I do not want to sound pushy or brash, I just want to sell my book. I want to make a living off of my writing one of these days so I need to do whatever I can to get my name out there. Linnea Garcia is not a name that the world knows about. Even if I don’t sell a book to someone at a bus stop or while waiting in the dentist’s office, I can at least mention it to people and hopefully they will spread the word. I don’t have a little catalog of toys motivating me this time. My motivation is to be successful and to survive on my writing if at all possible. For this book my goal is to break even. I put a lot of money into this project between the editors and the cover artist and other expenses. I need to sell about 1000 books. I have a lot of friends, but not quite that many. I need to start my advertising work now so that, hopefully, once the second book comes out more people will recognize my name and be excited to see my work.
So now that the book is up and ready to go (http://www.amazon.com/Healing-Pool-Linnea-Garcia-ebook/dp/B00Q96V0LM/ref=sr_1_1?s=books&ie=UTF8&qid=1417583014&sr=1-1&keywords=the+healing+pool ) the marketing strategies are beginning!
The first step of course was emailing all of my friends and family about the book. My mom emailed everyone she knows too, so a good portion of Evanston should at least be mildly aware that I have a book published! Many of my friends will be buying books directly from me once school starts up again in January, but for the time being I am trying to widen my net for people who want to buy online.
I emailed my middle school librarian to see if she would be interested in buying a copy for the library. She was so enthusiastic about it! She wants to buy a book and invited me to come to the bookclub meetings during lunch for all the grades. There’s a chance that a couple LA/Lit teachers might want me to stop by their classrooms as well. I doubt that I will sell a lot of books at the school, but it will be nice to know that I will have at least a small cluster of middle schoolers who will read my copy in the library!

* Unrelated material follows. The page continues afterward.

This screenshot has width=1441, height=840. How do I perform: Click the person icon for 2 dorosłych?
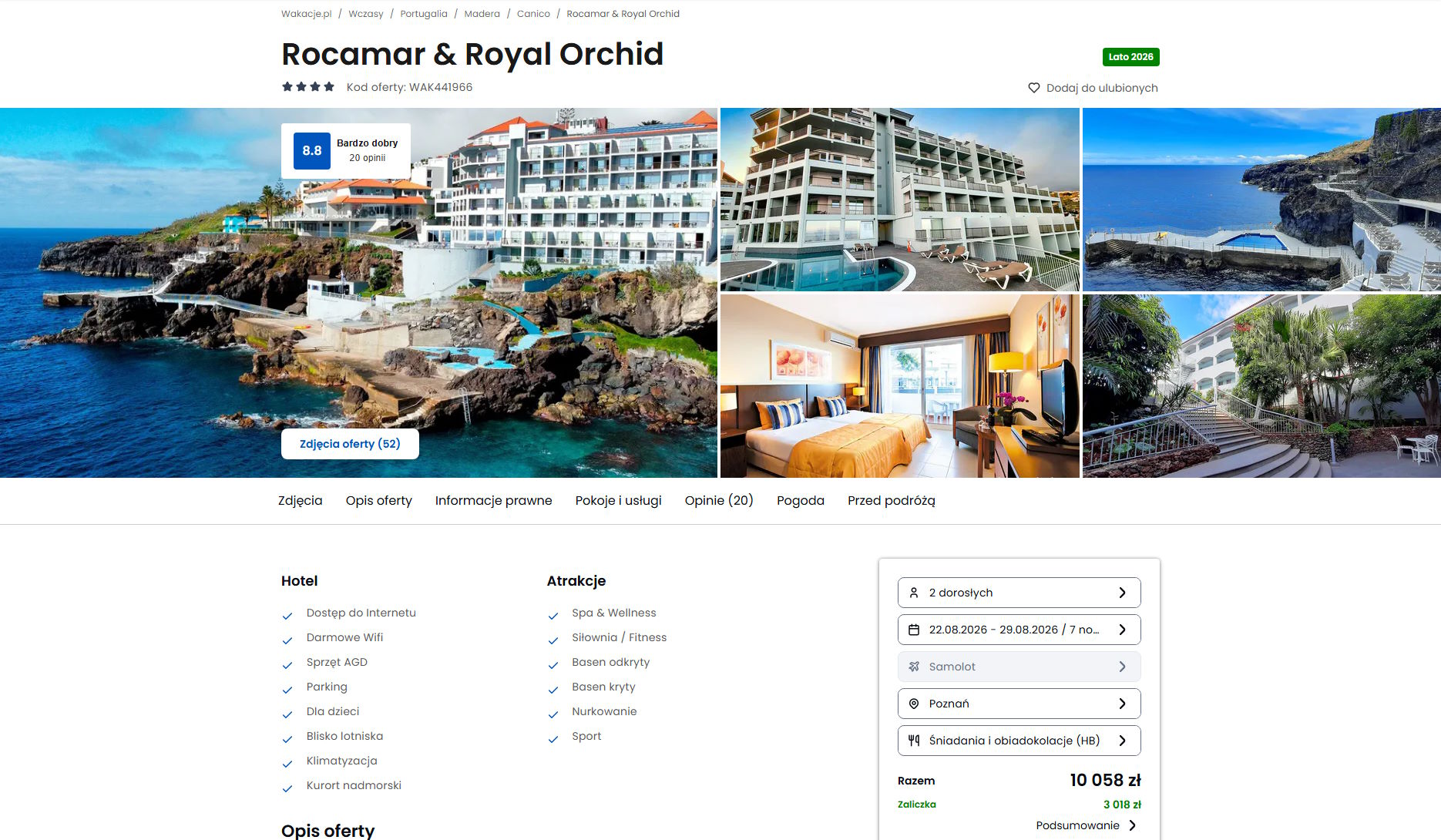click(914, 593)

I’ve also begun researching different websites to advertise the book. My first targets were the SCBWI member bookstore and Goodreads. Both places now have my book available to look at. I have also targeted Bookbub and a couple reader/writer groups on Facebook that I am apart of. I found an application to try and get on the B&N nook website, but that is still in process.

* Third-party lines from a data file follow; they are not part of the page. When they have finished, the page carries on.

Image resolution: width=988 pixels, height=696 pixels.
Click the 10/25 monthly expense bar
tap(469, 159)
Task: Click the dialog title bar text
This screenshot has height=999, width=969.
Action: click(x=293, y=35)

The biggest setback thus far has been the city of IL actually. I called to get an appointment about getting a sales license so I can sell my books in public libraries and such in IL, but according to the woman I spoke to I cannot get a business or sales license unless I have a permanent retail location. She sounded as equally confused and annoyed about this as I felt. I didn’t really know what to say to her. It’s not her fault, but really??? That makes no sense. A friend of mine suggested that I promote my book at libraries and then encourage them to buy via amazon or my website, but I don’t know if that will generate sales at all. I pictured myself with a nice little table with lots of books all pretty and set up at a library. If I show up with a single copy and some business cards it makes me feel like a really bad insurance saleswoman! I’ll email the libraries and ask (if they are interested in me coming) if the lack of sales license bothers them at all. I don’t see it being a big deal, but I also hate breaking rules!
Any IL self-published authors out there with advice? Bueller?